[Pixel coordinate grounding data]
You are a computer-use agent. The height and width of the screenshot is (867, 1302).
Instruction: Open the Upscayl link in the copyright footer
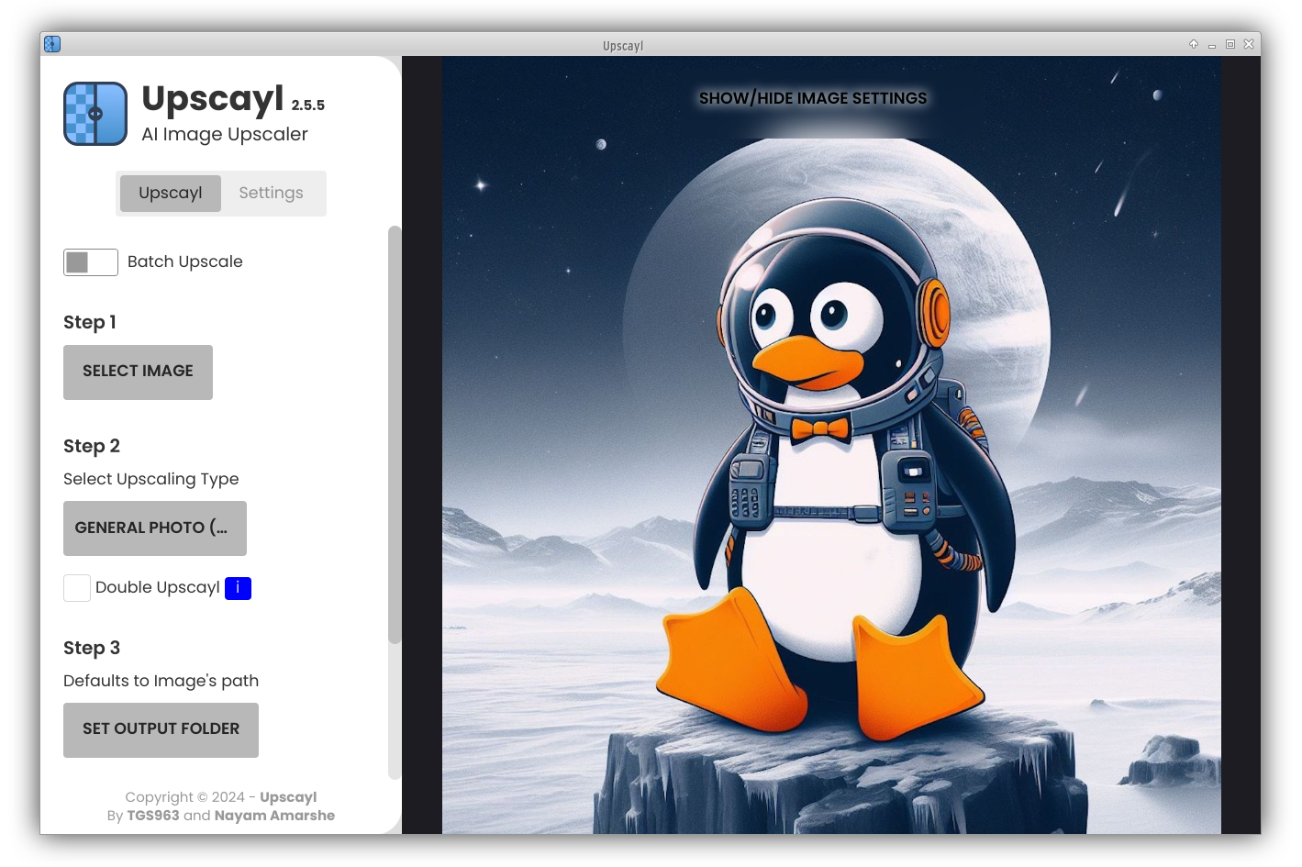(x=288, y=797)
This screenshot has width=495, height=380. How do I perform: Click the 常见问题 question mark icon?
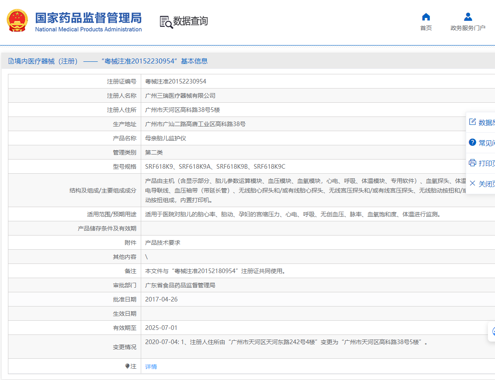coord(472,142)
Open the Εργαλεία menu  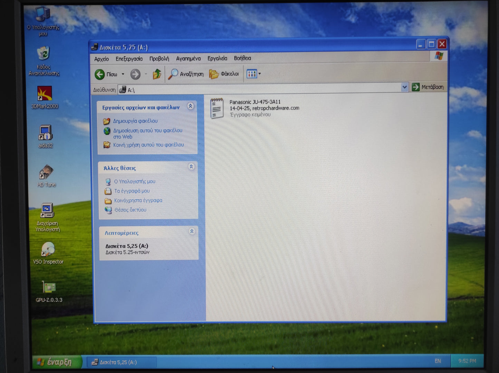click(217, 58)
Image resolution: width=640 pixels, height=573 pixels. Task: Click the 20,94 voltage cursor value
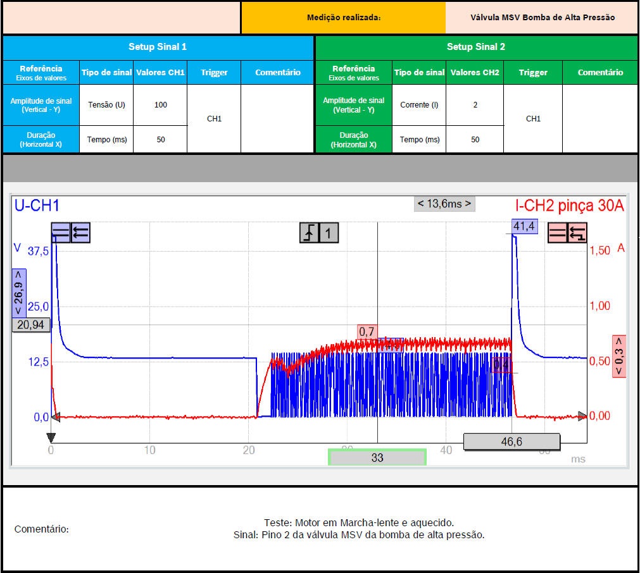point(31,324)
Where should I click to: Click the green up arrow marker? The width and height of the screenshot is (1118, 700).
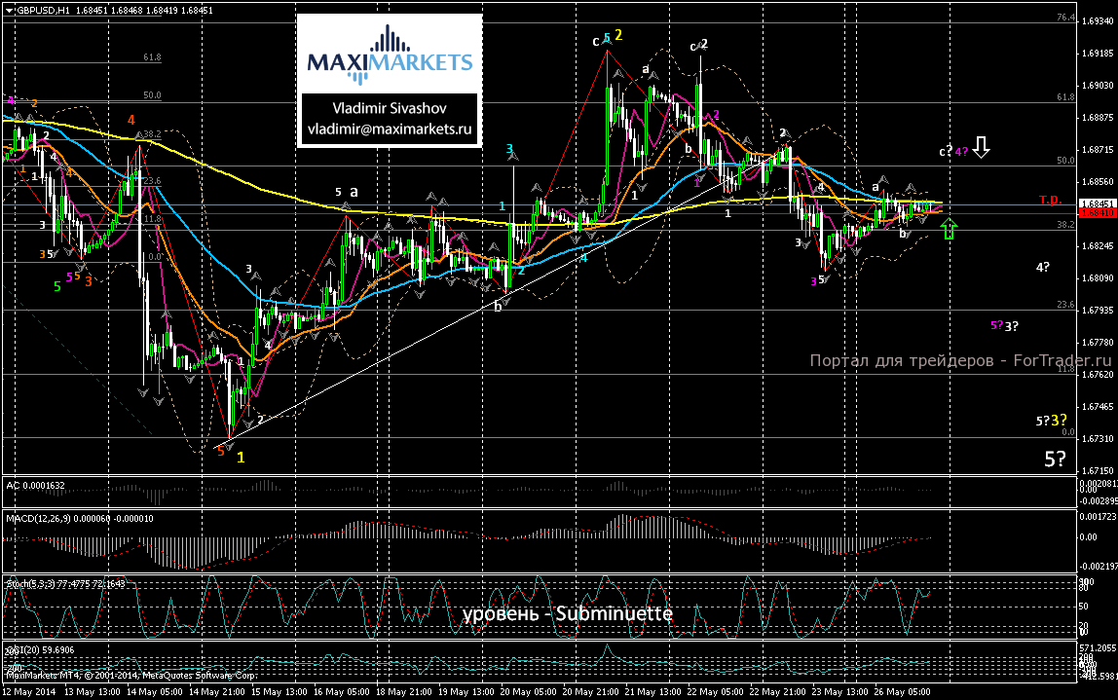click(949, 229)
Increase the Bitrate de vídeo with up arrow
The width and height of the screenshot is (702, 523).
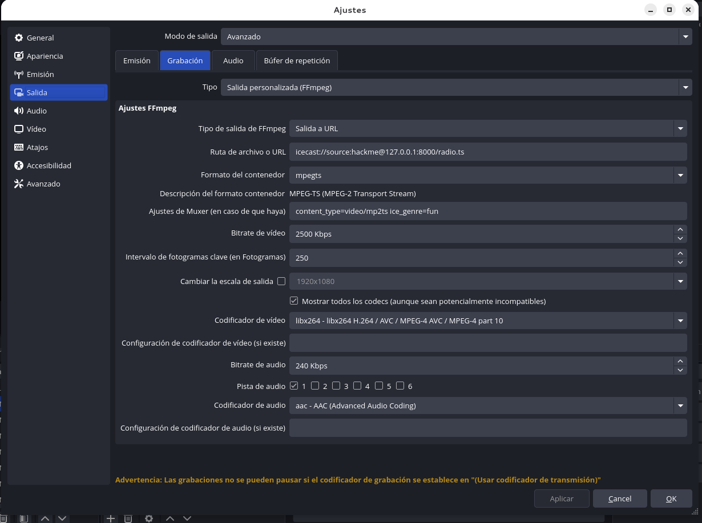pyautogui.click(x=680, y=229)
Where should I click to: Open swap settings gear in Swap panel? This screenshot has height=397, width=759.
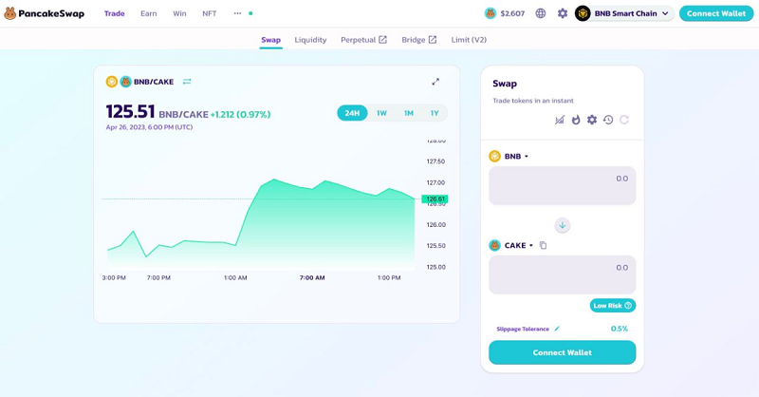click(x=592, y=120)
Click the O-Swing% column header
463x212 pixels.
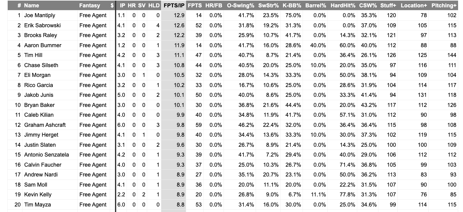click(x=240, y=6)
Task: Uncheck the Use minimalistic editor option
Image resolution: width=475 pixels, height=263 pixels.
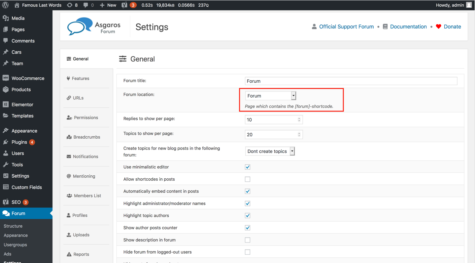Action: (248, 167)
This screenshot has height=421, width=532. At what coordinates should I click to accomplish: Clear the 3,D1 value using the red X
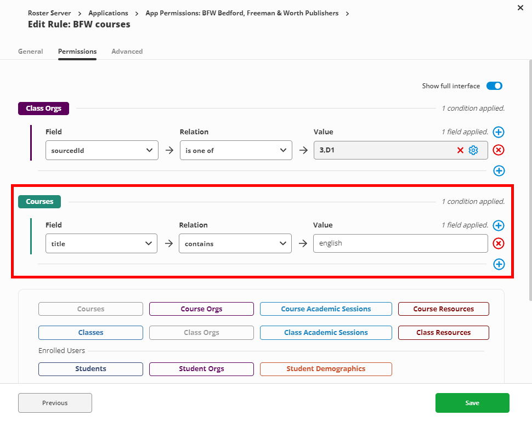(460, 150)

Work to be completed: Only the lines from the one containing "Click the O-Swing% column header" through the last line of the records above should be repeated, exactly and without pictures.

Reply:
Click the O-Swing% column header
463x212 pixels.
click(x=240, y=6)
Task: Uncheck the Use minimalistic editor option
Image resolution: width=475 pixels, height=263 pixels.
Action: (248, 167)
This screenshot has height=421, width=532. At what coordinates should I click to accomplish: Clear the 3,D1 value using the red X
(460, 150)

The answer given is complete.